もちろん彼も地球を目にしようとなんとか首を向けた最初の二回は希望に満ちていた。自分は帰れる、同志が何らかの方法で自分を見つけ出して家に帰してくれると。今では、彼らがそうしなかったことに感謝している。それは彼らの終わりを意味しただろう。

君は家に帰れるんだよ。

それは何らかの方法で無線のチャンネルも合わせてきた。何年もかけて彼は故郷からの絶え間ない放送を聴いた、ああ世界がどう変わってしまったかを。だがそれは単に彼を誘惑し、落下させるためだったかもしれない。しかし彼は今も、これからもそうしないだろう。

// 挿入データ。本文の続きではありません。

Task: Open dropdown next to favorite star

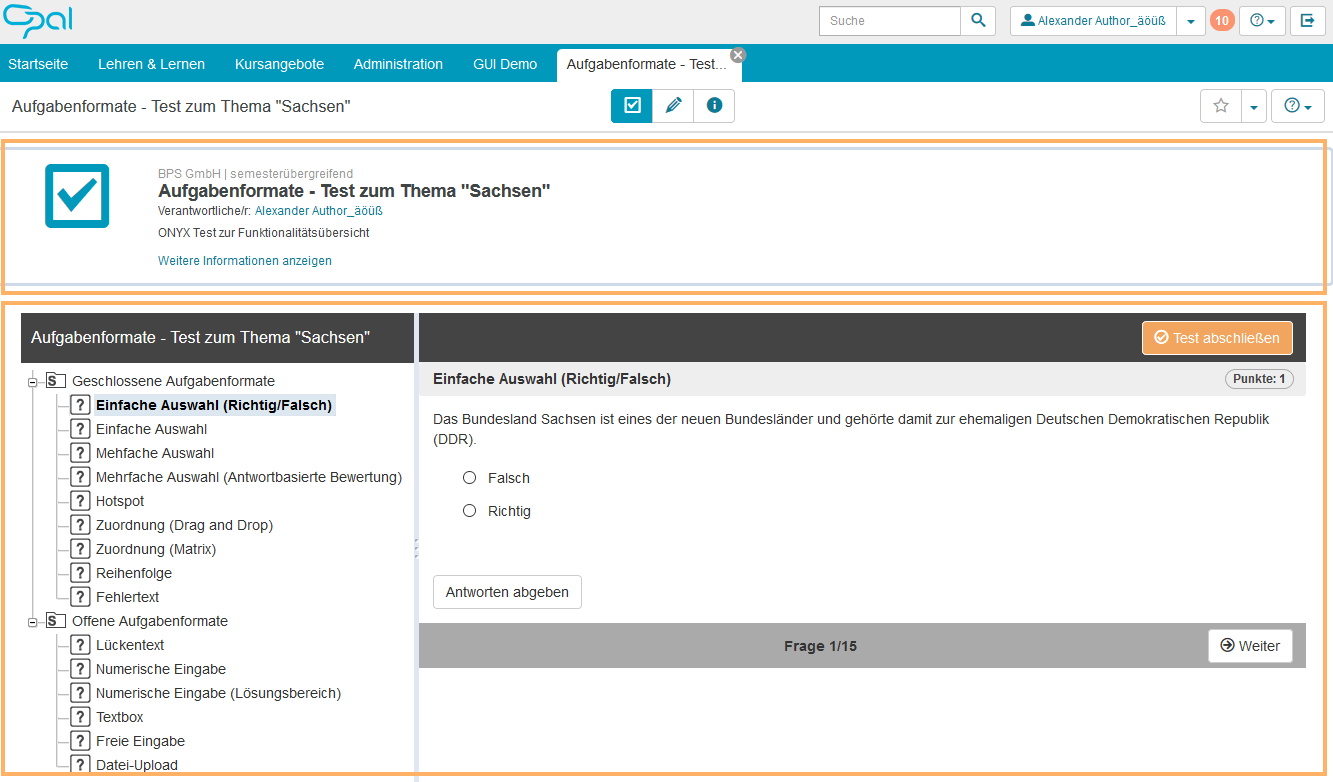Action: (1254, 106)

彼らも君に帰ってきてほしいんだよ、どんなに頑張ってるかごらん...

正確にはどのようにそれが起こったのか、あるいは正確には何であったか彼にははっきりとは分からなかった。ある日彼はシャトルに乗り、宇宙への秘密のフライトに行き、それから...それから彼は今の場所にいて、この存在が一緒にいた。

そう長くはもたないはずだよ...

最初のうちは想像の断片だと思っただけだった。凍える宇宙の虚空の中で正気を保つための手段だと。しかし地球に向けて 漂いdriftだした事に気がつき始めたときには、彼はふらふらとしてdriftはいなかった。彼は引っ張られていた、そして近づくほどに存在は力を増した、そしてそれは...気分が悪かった。

良くない。良くない。良くないね。

だから彼はそれを止めた。どうやってこれをしたのかもはっきりとは分からない。彼は自分自身を、その不自然な慣性を止めた。地球の軌道の中で自身を捉えた。ああ、存在の怒りようといったら...だが奴が自身をここまで固く守っていることは彼には想定外であった。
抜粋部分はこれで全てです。